The dwarf lunged, slipped, and crumpled beneath Balto. Stubbled chin lowering and rising with laughter, Balto delivered a kick to the bearded heap and walked off. Coming back, he dumped a handful of dried meat, gone after with a looming return left on the rock digger’s mind. His large hand grabbed at the mineral crusted meat, brushing it somewhat clean, and downed it. The taste, besides the odd rock, was not poor, and he missed their being by their end. But to Balto’s discredit, he’d underestimated the dwarf’s suicidal insistence. Onto the shore he dropped to his knees and sank his beard beneath the surface of the lake. The first tugs of natural panic hit as they had in the bottom fourth floor of a snow topped ruin, as a drowning could not avoid. His body’s aches and pains could not smother the desperation to release his head from knowing demise. But the dwarf persisted. And he was suddenly on his side out from the water, boot kicking into his spine.

“Idiot!” berated Balto. He dragged the sputtering dwarf over to a post in the softer part of the ground and ushered over a compatriot: the stout Caltraz. “Watch him.” And Balto went away.

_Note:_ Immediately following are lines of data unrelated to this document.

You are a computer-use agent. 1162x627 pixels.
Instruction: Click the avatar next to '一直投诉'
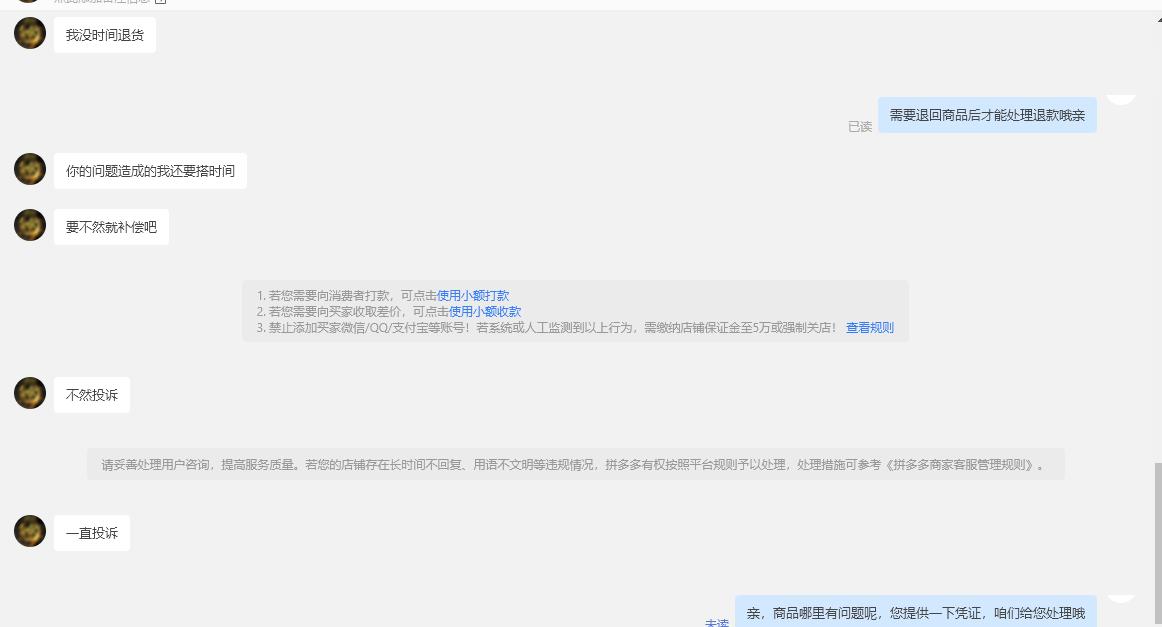click(x=30, y=531)
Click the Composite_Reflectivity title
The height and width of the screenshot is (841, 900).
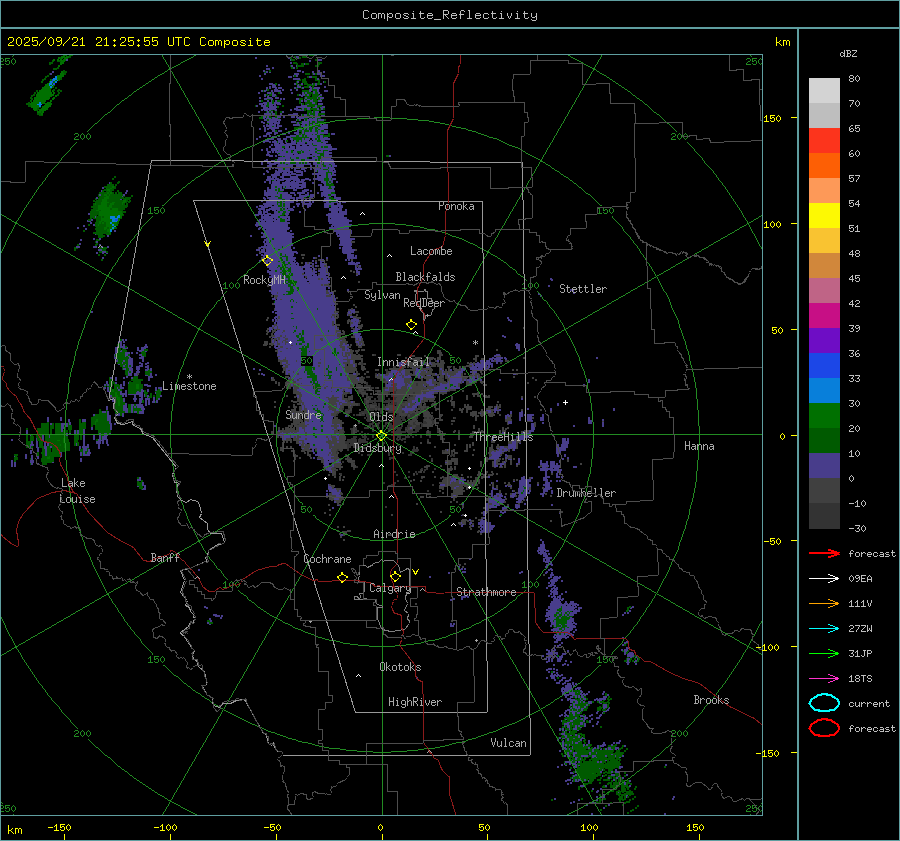click(449, 14)
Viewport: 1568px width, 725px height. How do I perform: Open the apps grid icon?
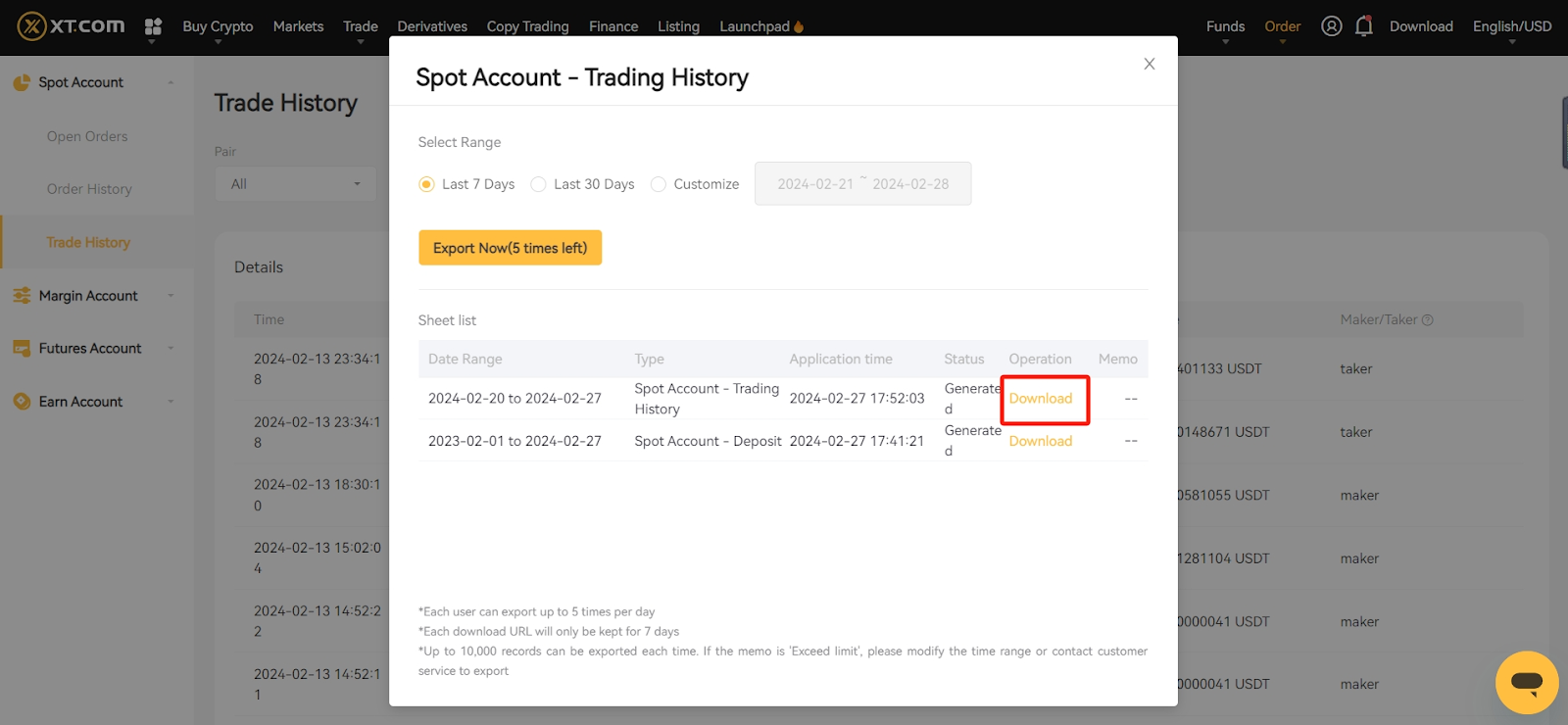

“Fearless bastard, aren’t you?” asked Caltraz, chin clean. The dwarf did not respond but in coughs. “I can’t say I understand this. What’s some hard labor for a few days? You don’t believe we’ll let you go?” But the dwarf did gather the strength at this to nod. “Smart man. Of course we aren’t. But we don’t wanna kill ya. You comprehend?” The dwarf did not.

Droplets fell in faster paced spurts onto rock and ripples. Caltraz craned his stout neck back at the high ceiling and pointed fangs.

“Raining hard I bet.”

“Indeed, and some equipment flooded. Damned cave,” mused Balto appearing beside the two.

“Not mine?”

“Maybe. Why don’t you run and see?” spoken with a pointed grin. “Thanks for watching the brat.”

Caltraz hesitated but evacuated quick on his heels away into the tunnels upward leaving the dwarf with Balto. The former only then noticed the latter’s spool of thick chain.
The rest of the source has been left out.